◆ Exercise requirements ◆
With the pictures removed, retype the lines from the one holding "Given: Select the Audio episode type" through the end of the records, exactly as written.

◆ Source data ◆
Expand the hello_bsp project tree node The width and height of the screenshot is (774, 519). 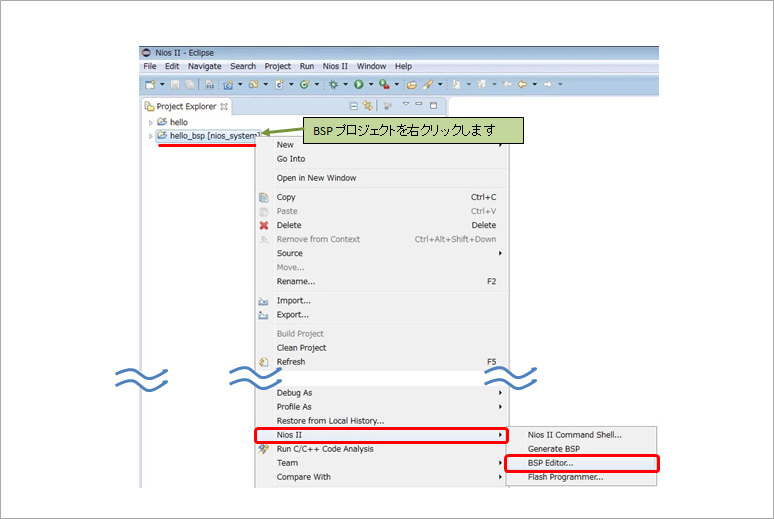click(x=151, y=136)
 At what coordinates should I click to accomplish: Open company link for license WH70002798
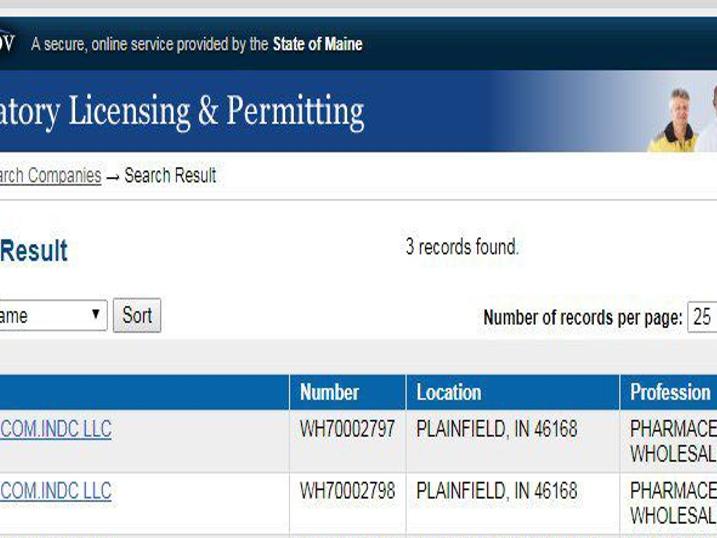click(56, 492)
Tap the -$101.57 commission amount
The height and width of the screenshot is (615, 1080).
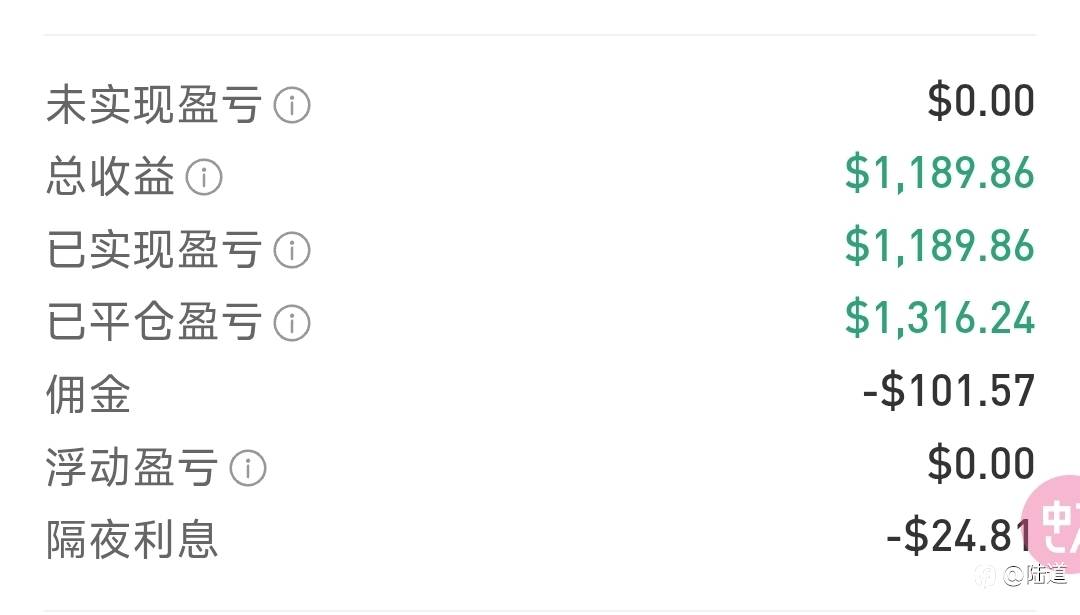[x=948, y=391]
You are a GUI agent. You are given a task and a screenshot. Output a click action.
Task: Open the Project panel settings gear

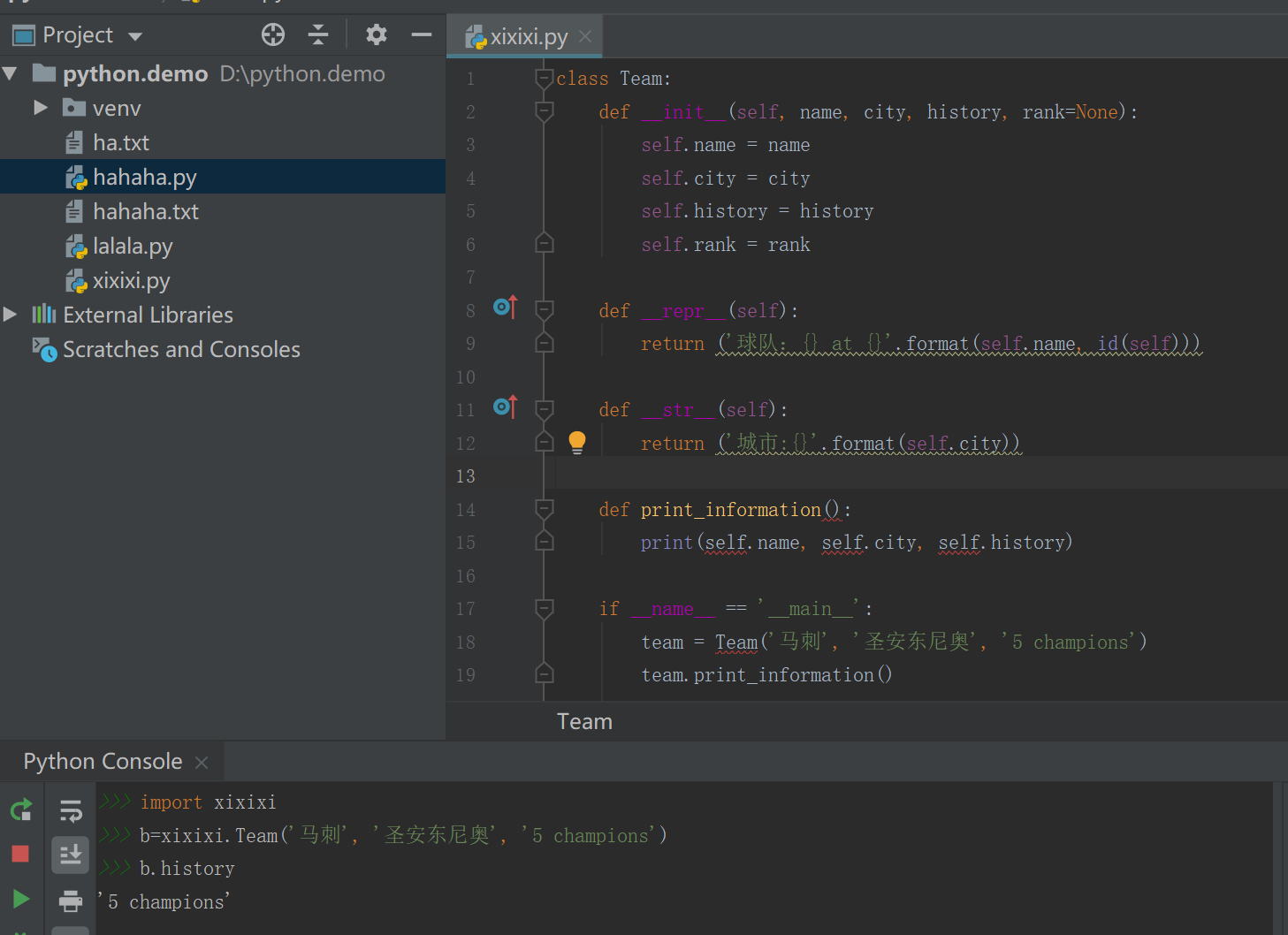click(x=377, y=34)
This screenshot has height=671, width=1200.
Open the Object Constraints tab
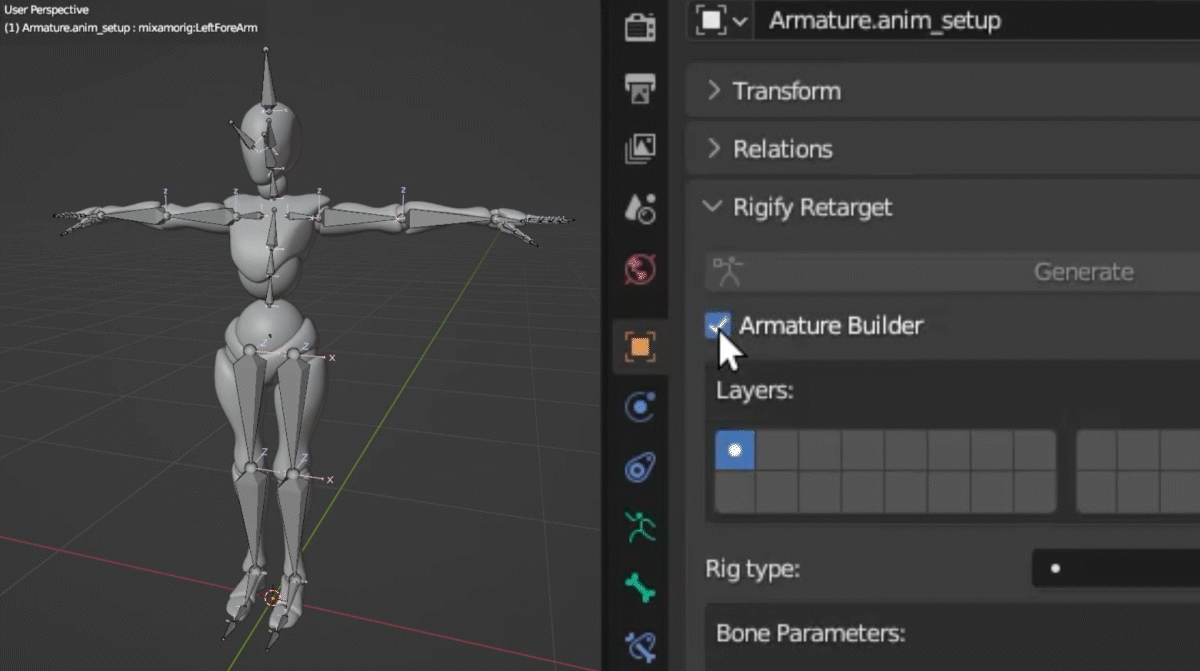tap(640, 467)
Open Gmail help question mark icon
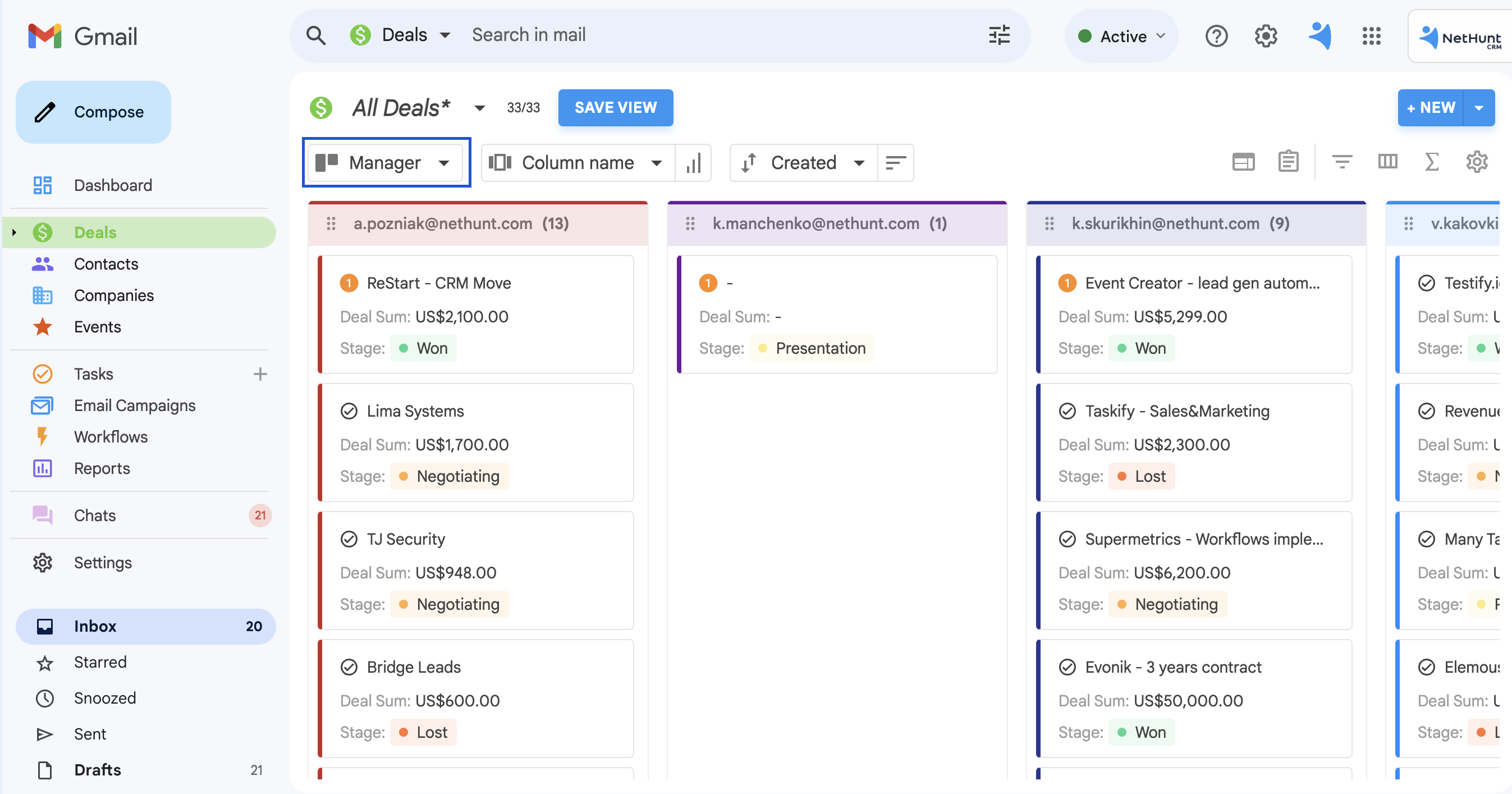The image size is (1512, 794). pyautogui.click(x=1216, y=36)

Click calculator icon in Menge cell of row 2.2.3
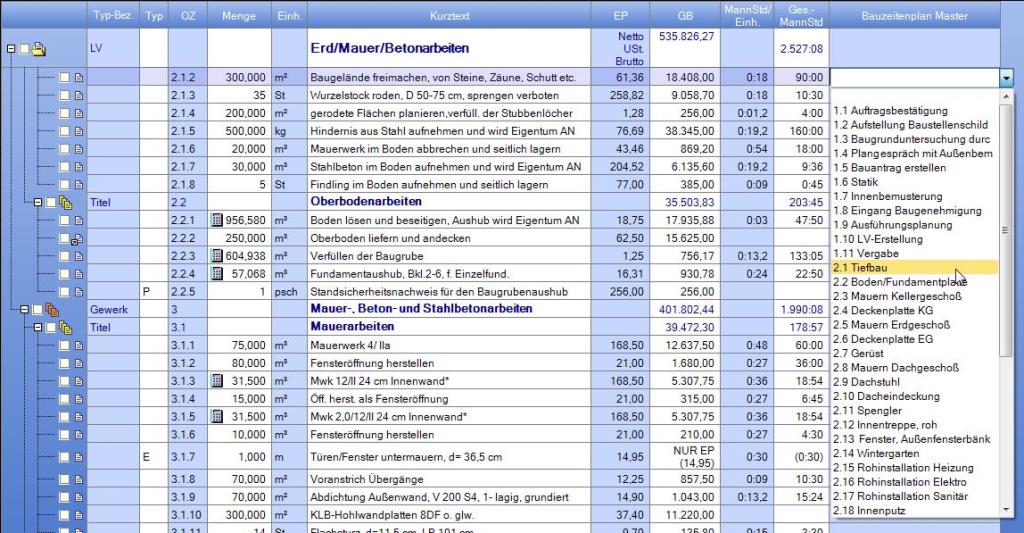(x=217, y=256)
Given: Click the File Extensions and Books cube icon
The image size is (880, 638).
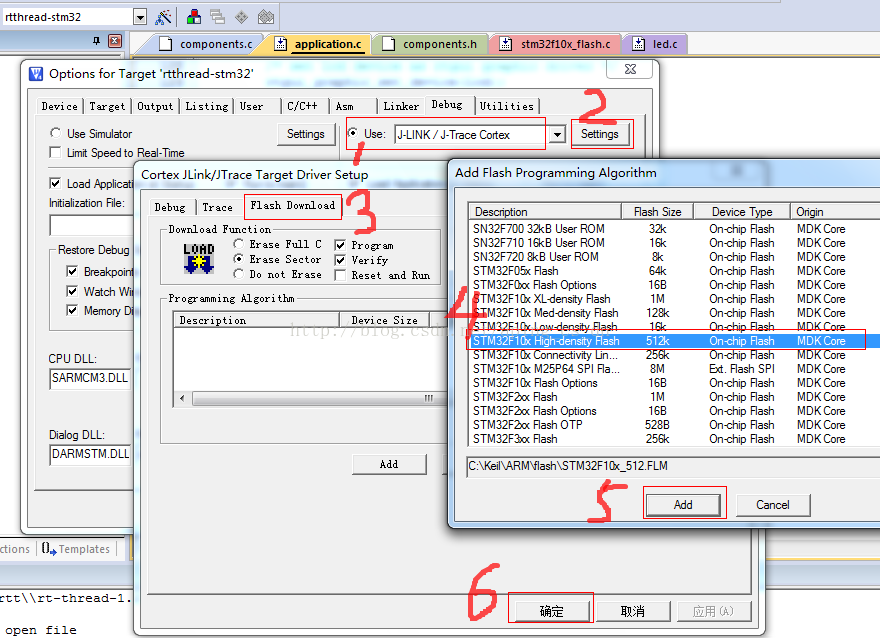Looking at the screenshot, I should click(193, 17).
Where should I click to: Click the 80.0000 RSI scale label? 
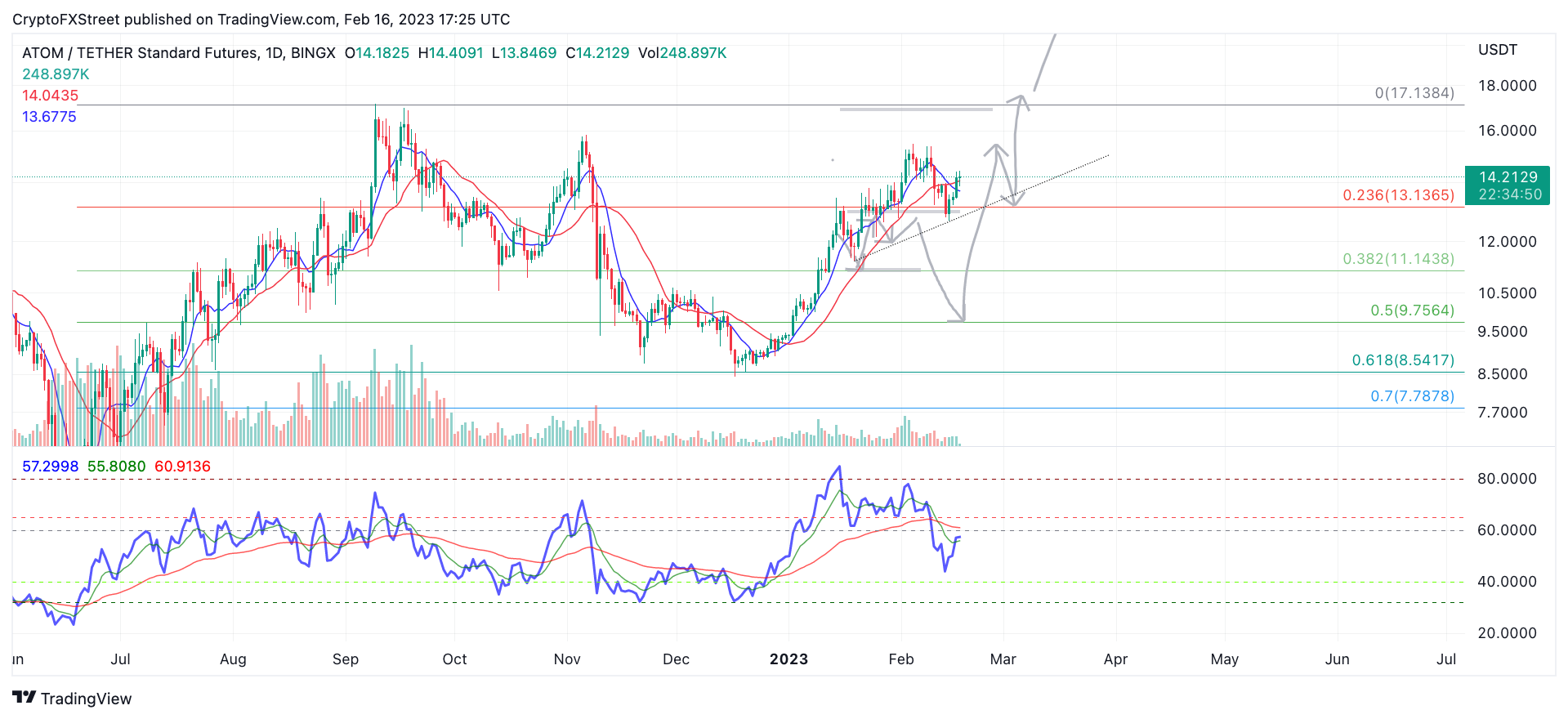point(1507,479)
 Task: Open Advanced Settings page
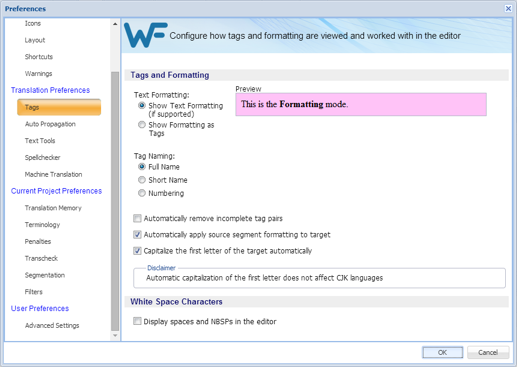[x=52, y=325]
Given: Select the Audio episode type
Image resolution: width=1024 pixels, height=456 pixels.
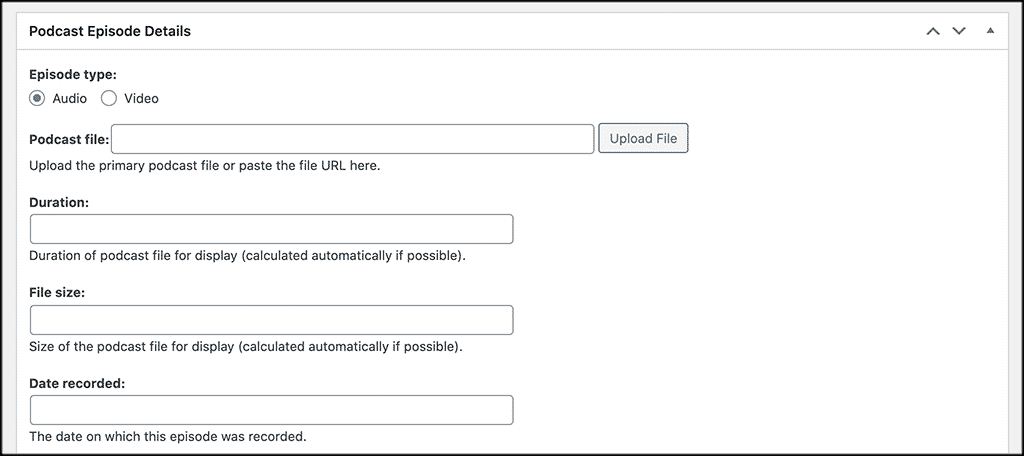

◆ Exercise response ◆
Given: Select the Audio episode type
Image resolution: width=1024 pixels, height=456 pixels.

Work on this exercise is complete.